Él, que para mostrar la verdad a sus congéneres ha adoptado “el rostro estúpido e incomprensibe de los dioses”, sigue siendo humano, demasiado humano para soportar el peso de esa verdad. “Qué amargo es estar en lo cierto”, se queja el emperador. Anhela estar equivocado. De ahí su sed de lo imposible: “El mundo tal como está, no es soportable. Por eso necesito la luna o la dicha, o la inmortalidad, algo descabellado quizá, pero que no sea de este mundo” (acto I, escena III). Intimamente sabe, sin embargo, que no conseguirá ninguna de estas cosas.
Es un dios desesperado que termina por desear su propia muerte... “una felicidad estéril y magnífica”: ”ese gran vacío donde el corazón se sociega” (lo que me recuerda a otro dios, tan humano como el que nos ocupa, el Wotan de Wagner, el cual le confiesa a Brünnhilde: “Nur eines will ich noch: das Ende, das Ende").
Calígula, dirá el propio Camus, es la historia de un suicida superior (como Sócrates, otro malentendido).

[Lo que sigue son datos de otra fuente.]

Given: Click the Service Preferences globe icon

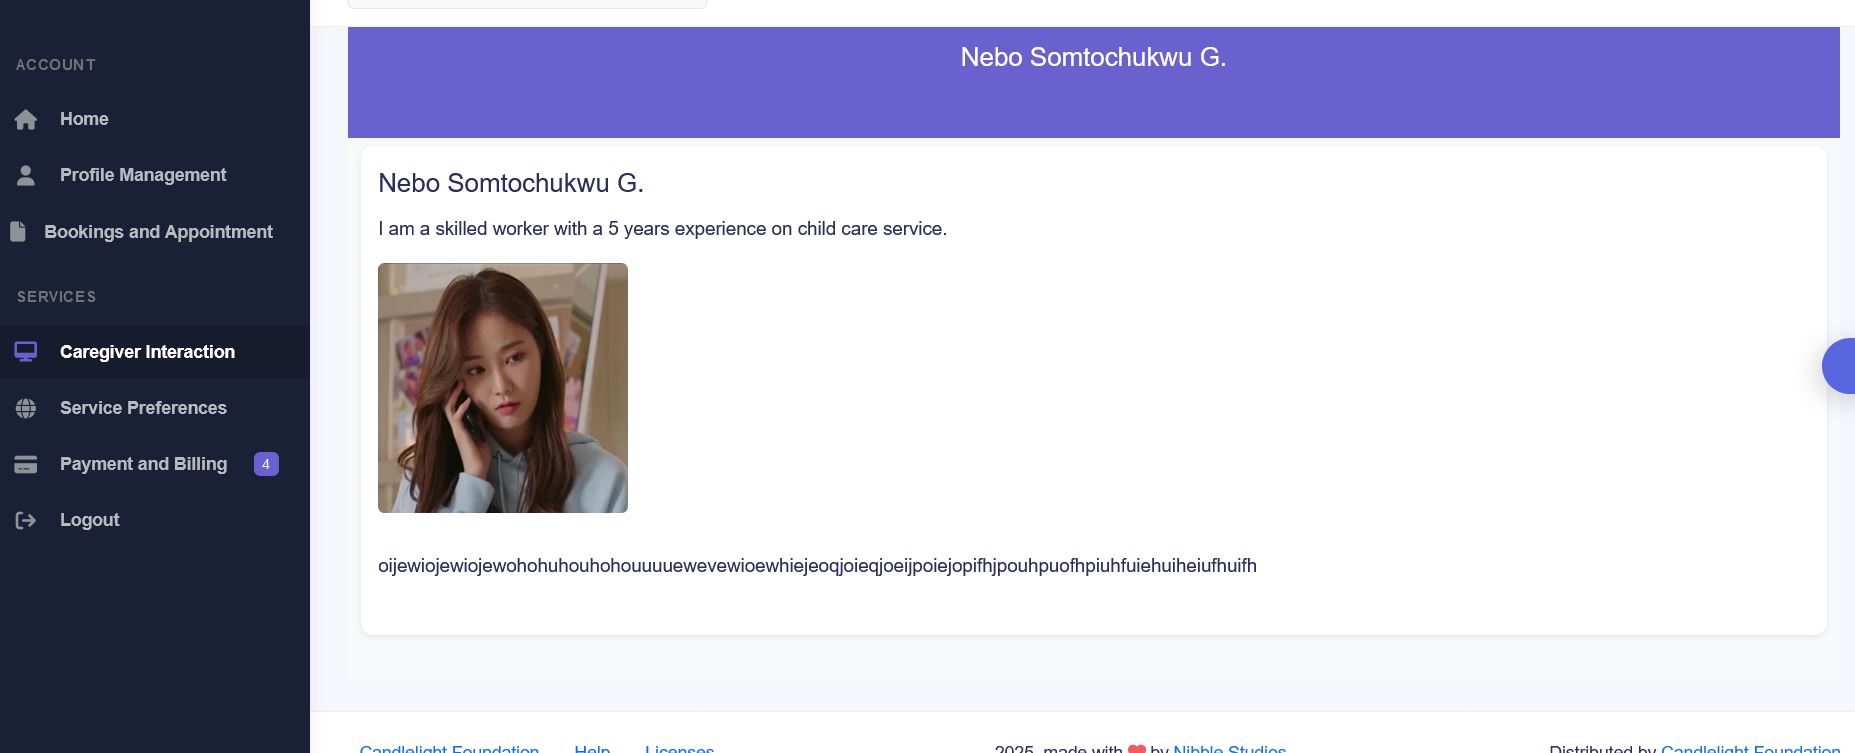Looking at the screenshot, I should [26, 408].
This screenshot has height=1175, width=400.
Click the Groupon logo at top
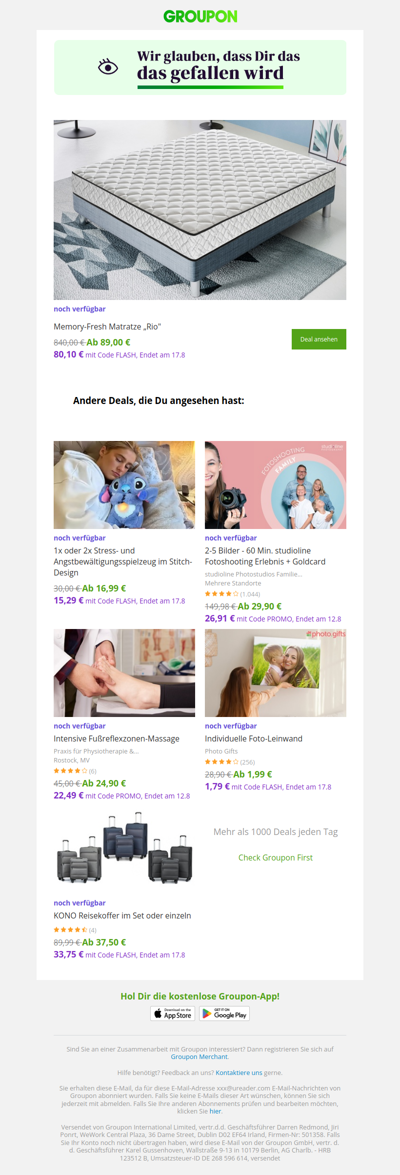click(200, 16)
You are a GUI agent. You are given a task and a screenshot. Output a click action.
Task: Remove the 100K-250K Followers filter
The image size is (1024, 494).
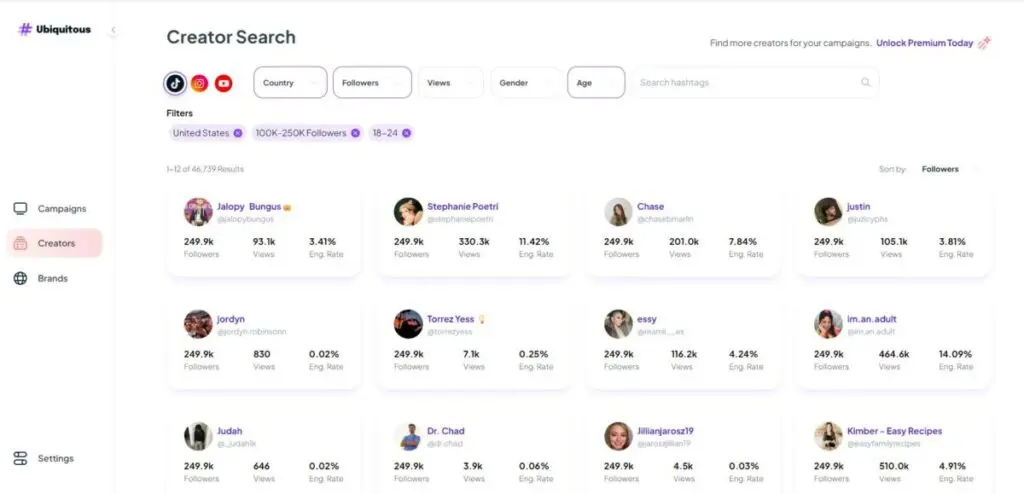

[1] El Calígula de Camus es una encarnación espléndida del Übermensch nietzscheano. No es, por cierto, un caso aislado en la literatura universal, piénsese, verbi gratia, en Raskolnikov de Dostoiewsky que anuncia en cierto modo al “superhombre”. La propia Historia es fecunda en ejemplos. Nietzsche solía mencionar a César Borgia y a Napoleón. Yo no quisiera olvidar a Federico II, emperador y rey de Sicilia, sobre cuya vida existe una novela “El Hombre de Apulia”, creo que de Horst Stern, la cual –aprovecho para pasar el aviso- me ha sido imposible conseguir. Por suerte para nosotros, los meramente humanos, todos superhombres terminan mal.
[2] Desgarrados resultan precisamente aquellos tenues velos que nos protegen contra la realidad: el amor, el arte, la religión.